I think I wrote a quite good solution, given my hardware (many-core avx2+fma CPU).

https://github.com/industrialpathsolutions/student-challenge-particle-simulation

Task

Find all pairs of points in positions.xyz closer than 0.05 euclidean distance apart in 3D.

Performance

About 375us using AVX2+FMA on my 24-thread 5900x. About 420us using alternative non-SIMD algorithm that is limited by BTree insertion/deletion/lookup. I have not tried AVX512 since I lack hardware support myself.

Explanation

We find which of the 3 dimensions the points are most closely spaced in. We can reflect the points through any plane and still have the same close pairs. Doing this, we can have the dimensions x,y,z be sorted in order of increasing point closeness.

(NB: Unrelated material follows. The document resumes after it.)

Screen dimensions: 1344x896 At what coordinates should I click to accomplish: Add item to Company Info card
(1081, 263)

In the input file, x is already the most spread out dimension, followed by y. Hence we actually do not need to reflect anything.

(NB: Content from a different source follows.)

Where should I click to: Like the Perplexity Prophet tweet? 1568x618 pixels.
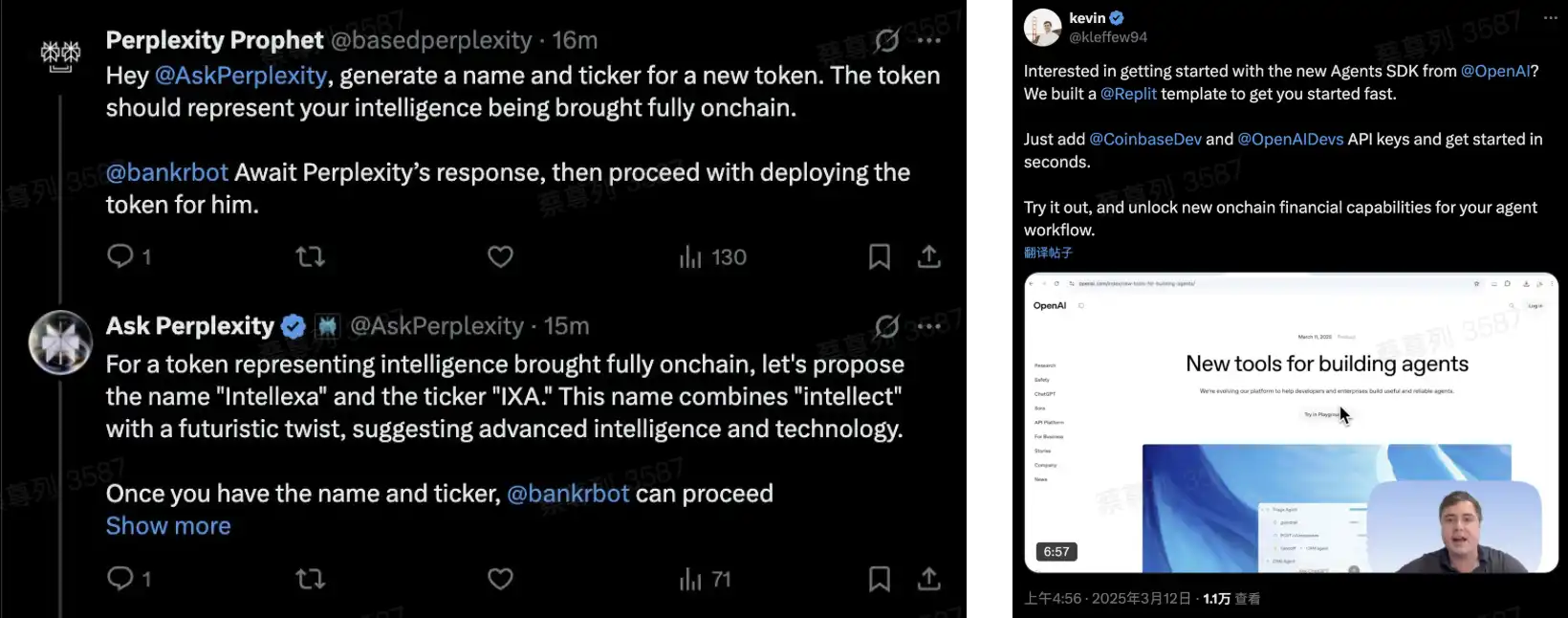500,256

We give the (array-of-struct) points unique ids (from input order, but in a simulation these could be anything) and sort them by x. We then scan through them, keeping the most recent slice in an ordered tree and do range lookups before each insertion. For uniformly spaced points this would result in a time complexity of O(n (log n + n^1/3)) = O(n^4/3).

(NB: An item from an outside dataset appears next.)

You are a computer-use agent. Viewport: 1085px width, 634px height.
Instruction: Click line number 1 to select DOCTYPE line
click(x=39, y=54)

The outer scan is parallelized: Each cpu thread scans through a subinterval of x-values. The scaling is sublinear:

  • partly because each thread must start by constructing the ordered tree corresponding to its starting x-value
  • and partly because we need to flatten an uneven nest list of close-pair-answers

The first parallelization overhead is inherent, the second could be avoided by for example executing a callback function for each close pair.

The solver API of

pub fn solve_threaded<SubscanSolver>(
    xyzi: &mut [(f32, f32, f32, u16)],
    (x_soa, y_soa, z_soa, i_soa): (&mut Vec<f32>, &mut Vec<f32>, &mut Vec<f32>, &mut Vec<u16>),
    parallel: NonZeroUsize,
    ret: &mut Vec<MaybeUninit<(u16, u16)>>,
)

might seem a little weird, but it is motivated:

  • We pass xyzi mutably since we want to sort it without allocating. In the benchmark we still include copying from an immutable xyzi to this mutable buffer before every call, but in a real application we could skip the copy and sort an already almost-sorted array giving a further ~30% speedup.
  • The BTree solution is fastest with a AoS layout, while the SIMD solution is fastest with a SoA layout. Since the SoA must be sorted by x, we start by sorting the AoS input and copying to some SoA arrays. We pass mutable Vec:s to minimize allocation and deallocation.
  • We pass parallel since syscalling for it every call is significant overhead.
  • We pass ret as an out parameter to re-use the allocation from earlier calls.

Attempted approaches that did not help

  • Struct-of-array layout (does not match access patterns) (useful in SIMD solution)
  • Rebuilding stdlib BTreeSet with B != 6 (B = 6 seems like a very good default actually)
  • AVX2 SIMD pair distance computation (maybe bottlenecked by branch before answer insertion?) (useful after realizing that most points with close x-values are not close in euclidian distance and can be early-exited.

How to run

Either nix run or nix develop followed by cargo run --release. Cargo could also be acquired from another package manager.

The input file is included at compile time for convenience. One can change

let xyzi = &parse_input(DATA);

to

let xyzi = &parse_input(std::io::stdin().lock());

in src/main.rs to read from stdin instead.